Gfi-1B於造血細胞內之轉錄抑制功能及其核酸穩定性之調節機制

Abstract

Gfi-1B屬於Gfi家族之轉錄抑制因子(transcriptional repressor），是紅血球新生作用(erythropoiesis)過程的必要分子。在紅血球前驅細胞 (erythroid progenitor cells)中，表現大量Gfi-1B，可以造成這些細胞在7至10天後大量凋亡(apoptosis) 的現象。同時，抗凋亡蛋白質Bcl-xL的表現量也明顯的減少。因此，本研究首要目的，在於瞭解Gfi-1B在Bcl-xL之轉錄調節之角色。 由於GATA-1亦是一個紅血球生成之必要轉錄因子，本實驗室過去的研究發現Gfi-1B可和GATA-1結合。因此，在本論文研究中，利用染色質沈澱分析法(ChIP)得知，在紅血球前驅細胞分化過程中，GATA-1始終都與Bcl-x的啟動子(promoter)結合，Gfi-1B只有分化前期才會與Bcl-x的啟動子結合。GATA-1可結合在Bcl-x啟動子上的GATT位置，誘發Bcl-xL基因表現，過度表現Gfi-1B則可以抑制GATA-1對Bcl-xL的活化。Gfi-1B是透過與GATA-1的結合而被帶領到Bcl-x啟動子上，並進行轉錄抑制。此外，在K562細胞加入Bcr-Abl激酶抑制劑Imatinib可以導致Gfi-1B的表現量上升。此時，Gfi-1B也可與GATA-1結合並抑制Bcl-xL的基因表現。利用干擾性核醣核酸(RNA interference)降低Gfi-1B的表現可以減少Imatinib所引發的細胞凋亡。另一方面，在K562細胞中過度表現Gfi-1B則會使細胞對砷化物(arsenic)所引發的死亡更為敏感。以上的實驗結果，闡釋了Gfi-1B在紅血球細胞內協同GATA-1參與誘導細胞凋亡之角色。 此外，本論文亦研究Gfi-1B的後轉錄調控機制(post-transcriptional control)，並發現Gfi-1B的訊息核醣核酸(mRNA)半衰期短，該Gfi-1B mRNA具一可造成該核醣核酸不穩定的片段。同時，其 mRNA上之負面調節因子是有賴於轉譯作用以利RNA分解之進行。

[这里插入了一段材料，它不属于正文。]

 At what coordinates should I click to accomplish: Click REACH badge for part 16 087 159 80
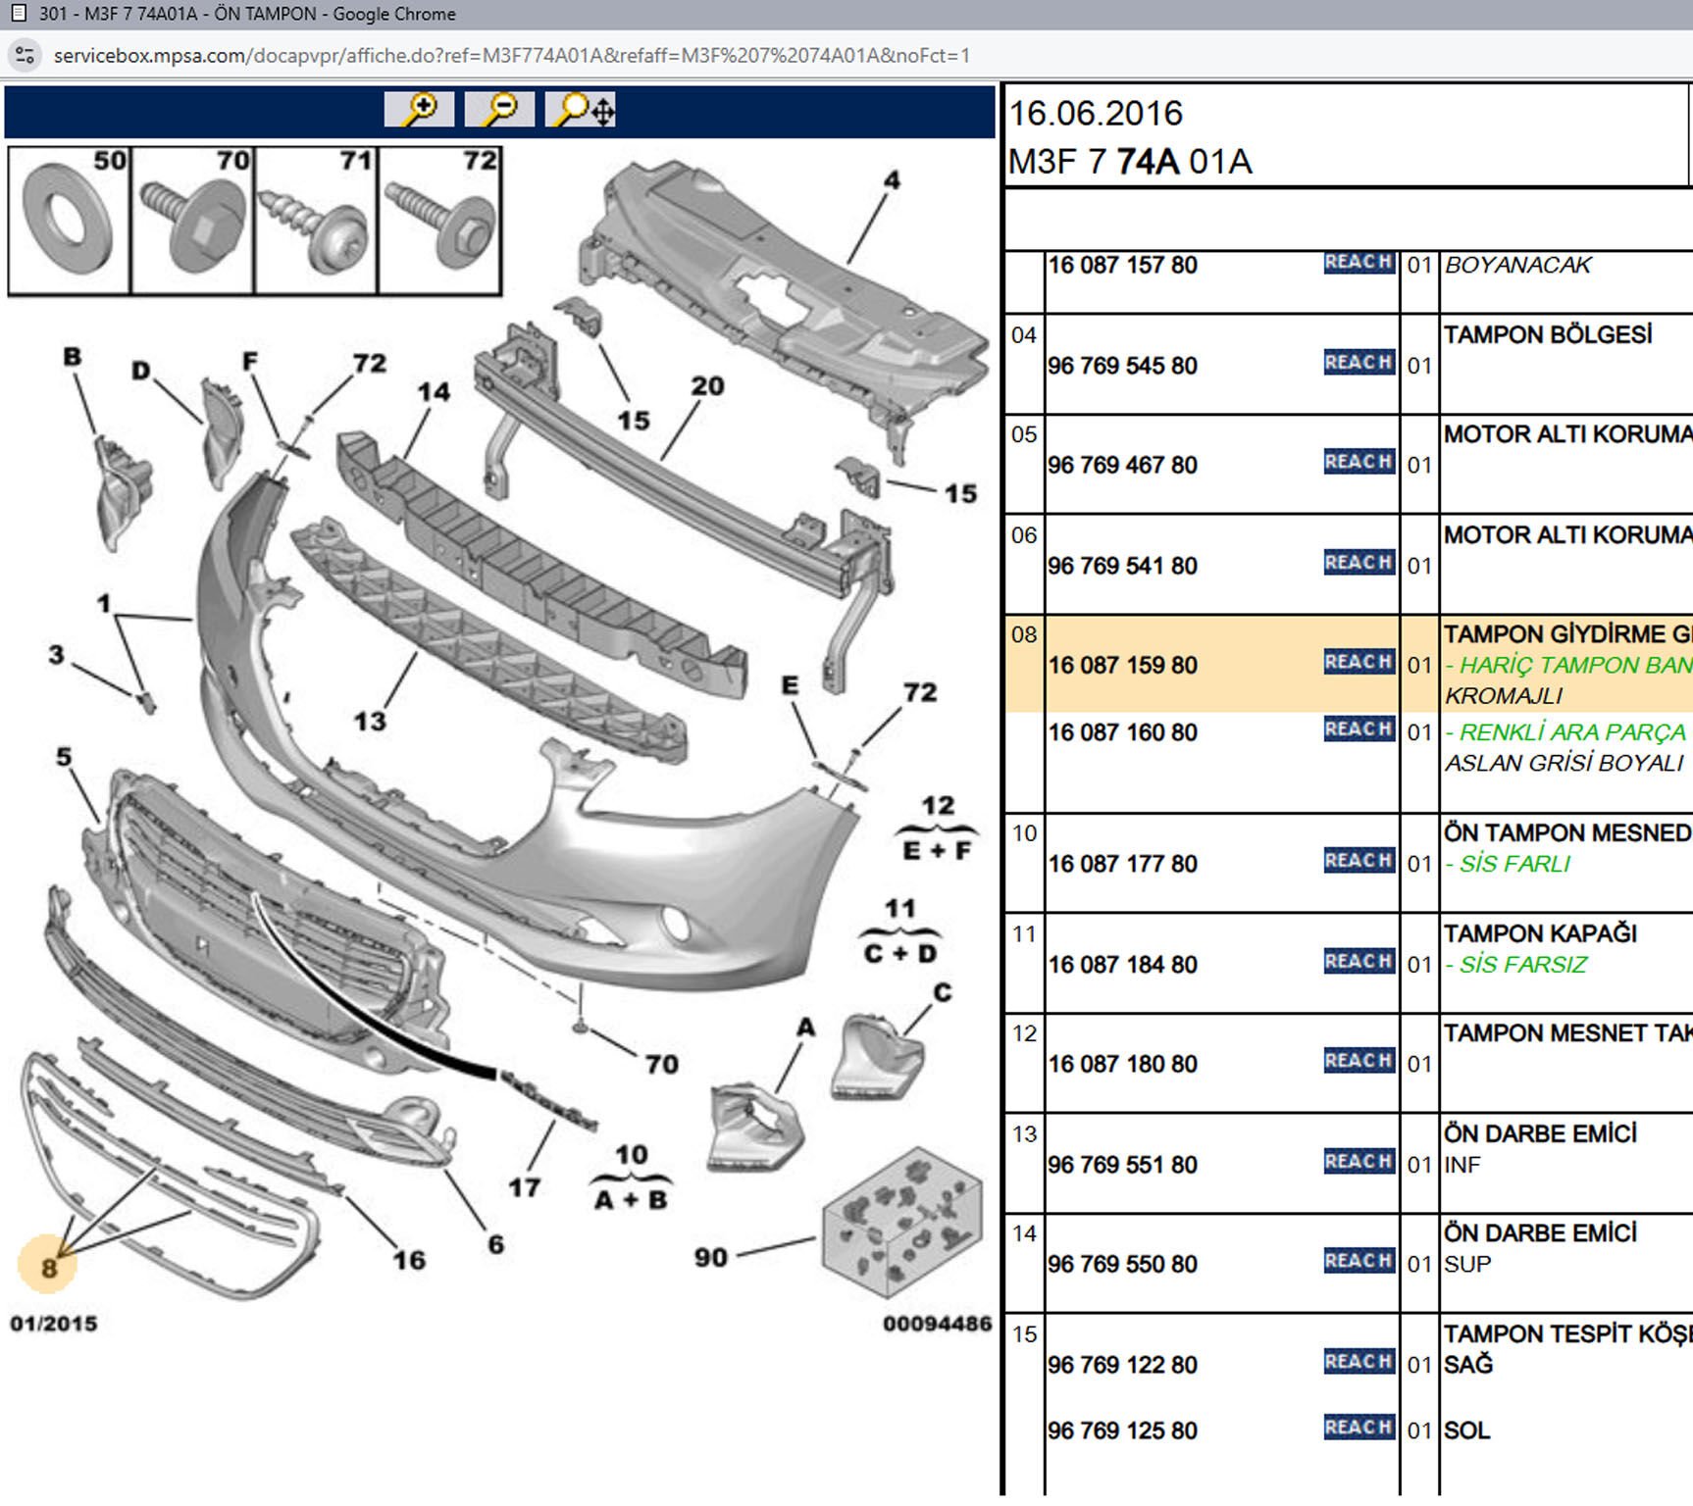click(1359, 663)
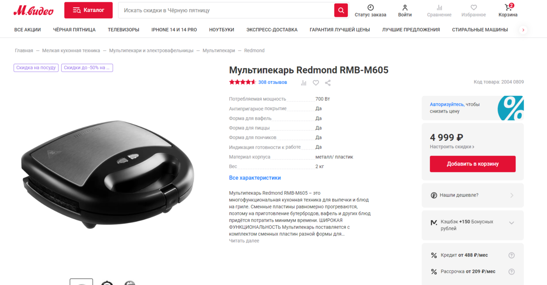This screenshot has width=547, height=285.
Task: Open the order status clock icon
Action: coord(371,7)
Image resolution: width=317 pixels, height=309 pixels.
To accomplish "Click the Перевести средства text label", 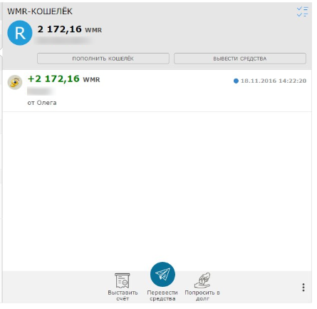I will [x=162, y=295].
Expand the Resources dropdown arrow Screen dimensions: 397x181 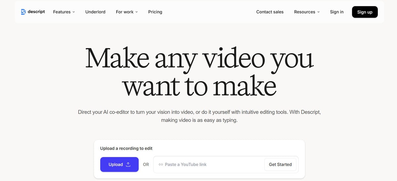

Gfi-1B (growth factor independence-1B) gene is a Gfi-family transcriptional repressor, whose expression plays an essential role in erythropoiesis. Early erythroid progenitor cells overexpressing Gfi-1Bexhibit massive apoptosis after 7-10 days of culture with a significant reduction of Bcl-xL expression. Therefore, the aim of this study is to uncover the role of Gfi-1B in the regulation of Bcl-xL transcription GATA-1 is also an essential transcriptional factor in erythropoiesis. Our laboratory previously showed that Gfi-1B interacts with GATA-1. Using ChIP assays, I provide evidence that GATA-1 binds to the Bcl-x promoter constantly in the entire induction period, while Gfi-1B is transiently associated with the promoter in the early phase. GATA-1 binds to the noncanonical GATT motif of the Bcl-x promoter for trans-activation, and that enforced expression of Gfi-1B represses the Bcl-x promoter in a GATA-1-dependent manner. Gfi-1B expressed at increased levels is recruited to the Bcl-x promoter through its association with GATA-1, suppressing Bcl-xL transcription. Furthermore, I showed that imatonob, Bcr-Abl kinase inhibitor, causes up-regulation of Gfi-1B in K562 cells, where it also cooperated with GATA-1 to repress Bcl-xL transcription. Gfi-1B knockdown by RNA interference diminished imatinib-induced apoptosis, while the overexpression of Gfi-1B sensitized K562 cells to arsenic-induced death. These findings illuminate the role of Gfi-1B in GATA-1-mediated transcription in the survival aspect of erythroid cells. In addition, the post-transcriptional control of the Gfi-1B gene is studied. It was found that Gfi-1B mRNA is a short half-life transcript containing a destabilizing element within the coding region of the Gfi-1B mRNA. I further defined the region of the Gfi-1B coding region determinant (CRD) and demonstrated that this CRD confers cis-directed destabilization coupled with translation.